A majority 71% of the patients remained in the “biochemically indeterminate or incomplete” response to therapy even after the second dose of radioactive iodine was given. Only 12% of the patients were reclassified into the desirable “biochemically excellent response to therapy” after the second dose. In fact, 17% of the patients were found to have spread of the cancer outside of the neck. In the long term 7 year follow up, 9 more people were found to have spread of the cancer outside of the neck. Over the 7 year period, 10 more people qualified for the “excellent” response to therapy after a third dose of radioactive iodine and 9 more did so with no additional radioactive iodine treatment.

WHAT ARE THE IMPLICATIONS OF THIS STUDY?
This study shows that most of the patients in the “biochemical incomplete or indeterminate response to therapy” category stayed in the same category despite receiving a 2nd dose of radioactive iodine therapy. Overall, about 23% will develop a spread of the cancer outside of the neck that was not identified after the 2nd dose, usually within the first three years. Thus, these data suggest that a 2nd dose of radioactive iodine in patients with increased thyroglobulin levels but no evidence of cancer on a neck ultrasound is not very effective and can be deferred.

— Pinar Smith, MD

ABBREVIATIONS & DEFINITIONS

Thyroglobulin: a protein made only by thyroid cells, both normal and cancerous. When all normal thyroid tissue is destroyed after radioactive iodine therapy in patients with thyroid cancer, thyroglobulin can be used as a thyroid cancer marker in patients that do not have thyroglobulin antibodies.
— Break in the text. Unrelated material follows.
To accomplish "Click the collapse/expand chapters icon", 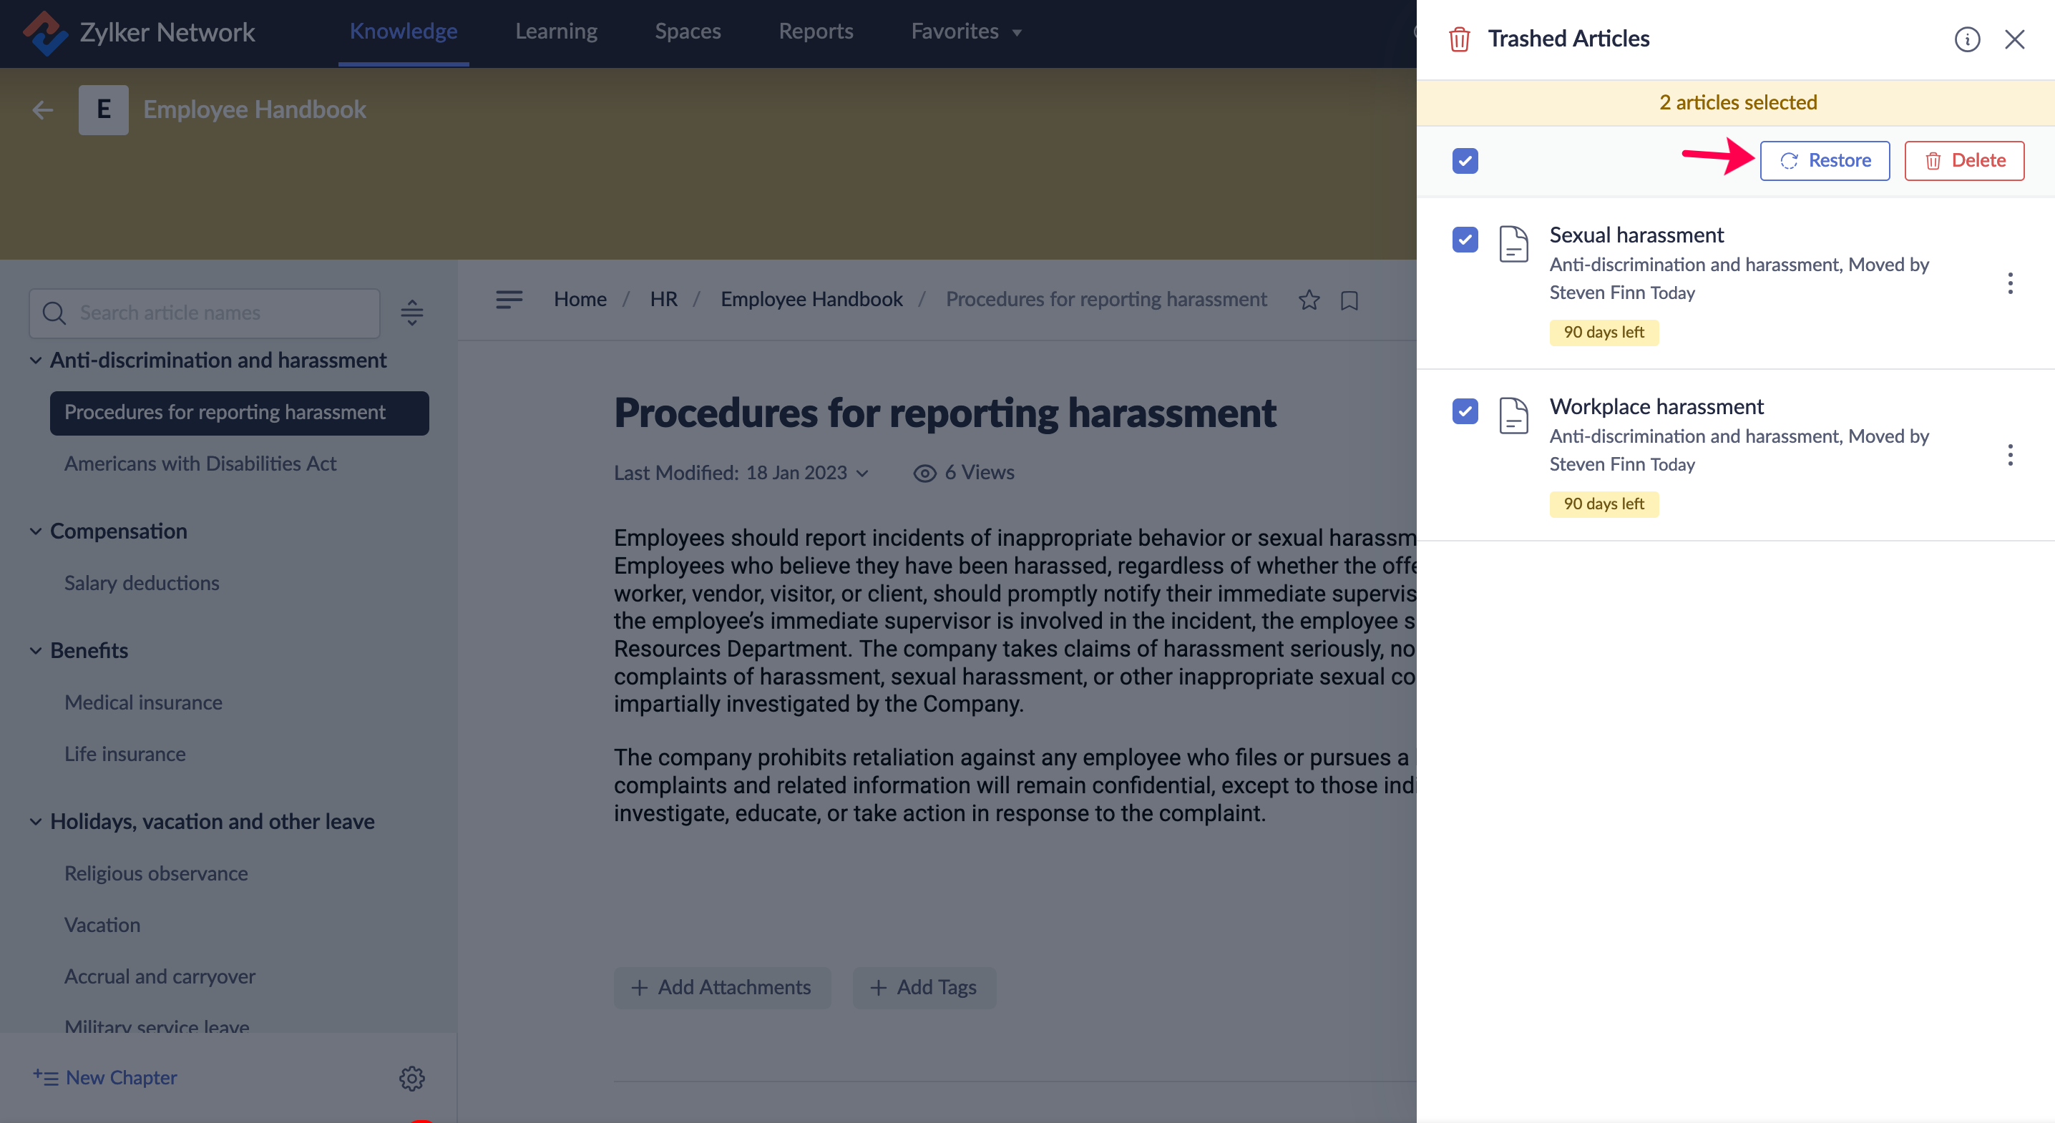I will (x=412, y=313).
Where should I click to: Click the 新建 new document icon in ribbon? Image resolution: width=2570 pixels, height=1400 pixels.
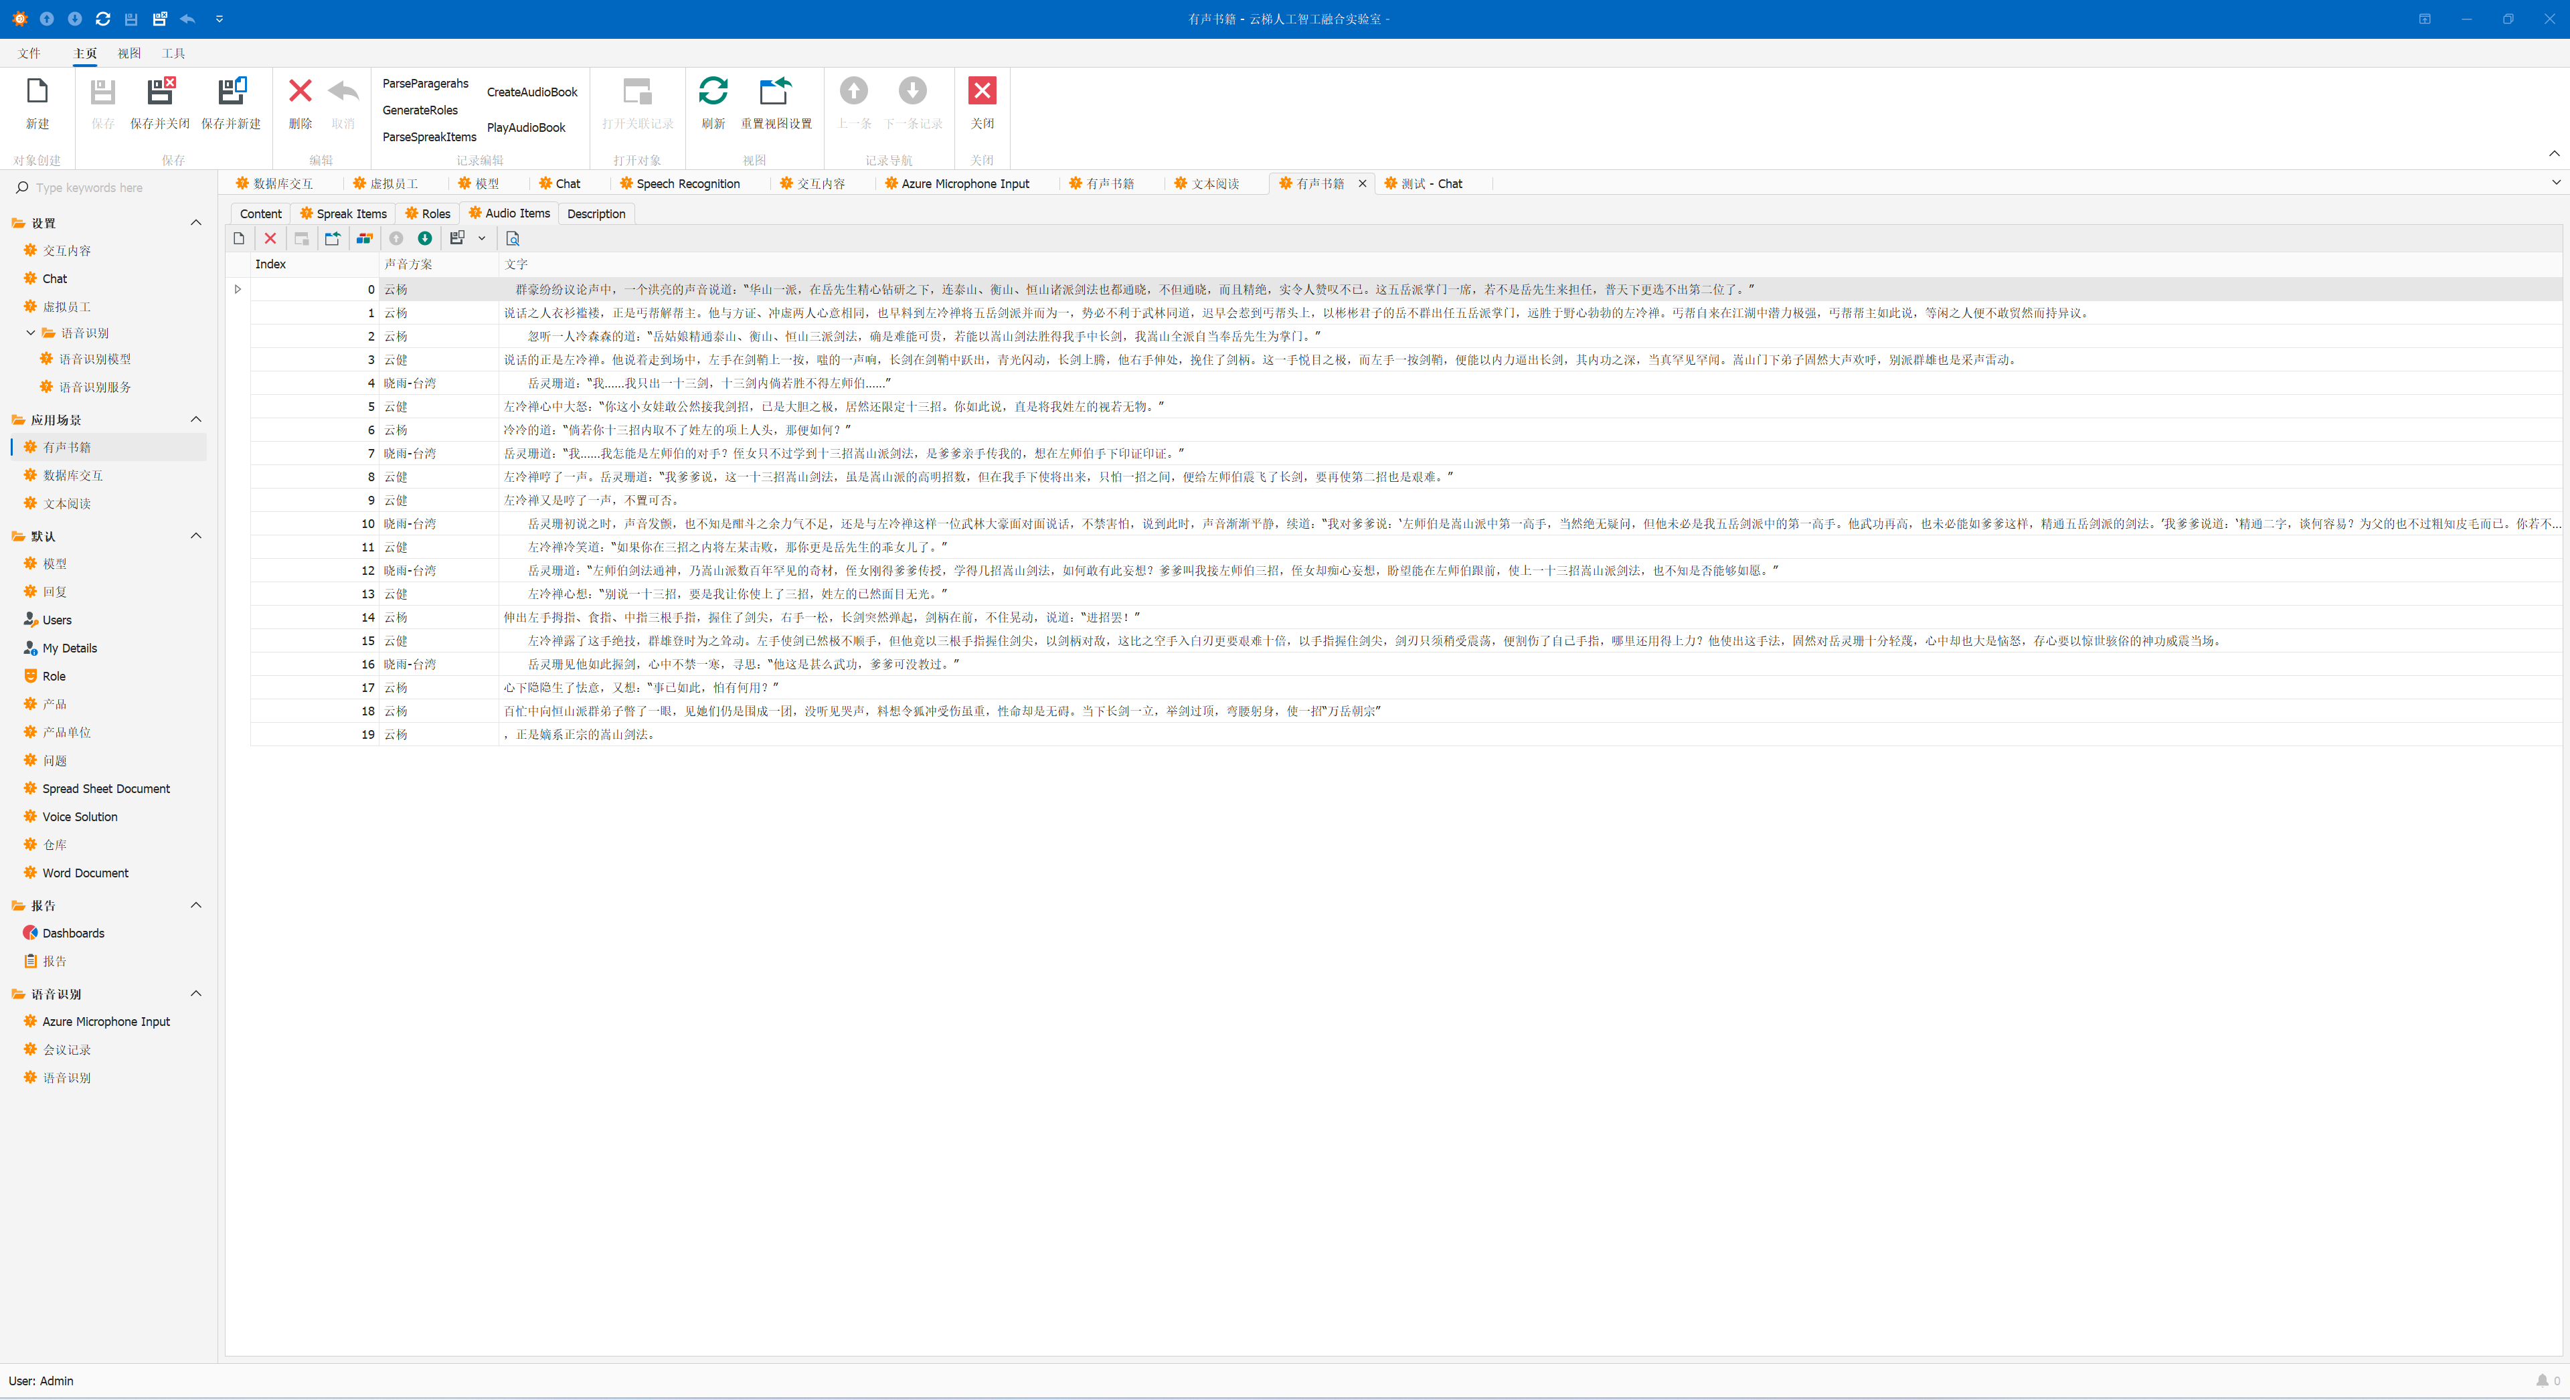coord(37,92)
Radioactive iodine (RAI): this plays a valuable role in diagnosing and treating thyroid problems since it is taken up only by the thyroid gland. I-131 is the destructive form used to destroy thyroid tissue in the treatment of thyroid cancer and with an overactive thyroid. I-123 is the nondestructive form that does not damage the thyroid and is used in scans to take pictures of the thyroid (Thyroid Scan) or to take pictures of the whole body to look for thyroid cancer (Whole Body Scan).

Post-Radioactive iodine Whole Body Scan: the scan done after radioactive iodine treatment that identifies what was treated and if there is any evidence of metastatic thyroid cancer.

Stimulated thyroglobulin testing: this test is used to measure whether there is any cancer present in a patient that has previously been treated with surgery and radioactive iodine. TSH levels are increased, either by withdrawing the patient from thyroid hormone or treating the patient with recombinant human TSH, then levels of thyroglobulin are measured. Sometimes this test is combined with a whole body iodine scan.

Lymph node: bean-shaped organ that plays a role in removing what the body considers harmful, such as infections and cancer cells.

Cancer recurrence: this occurs when the cancer comes back after an initial treatment that was successful in destroying all detectable cancer at some point.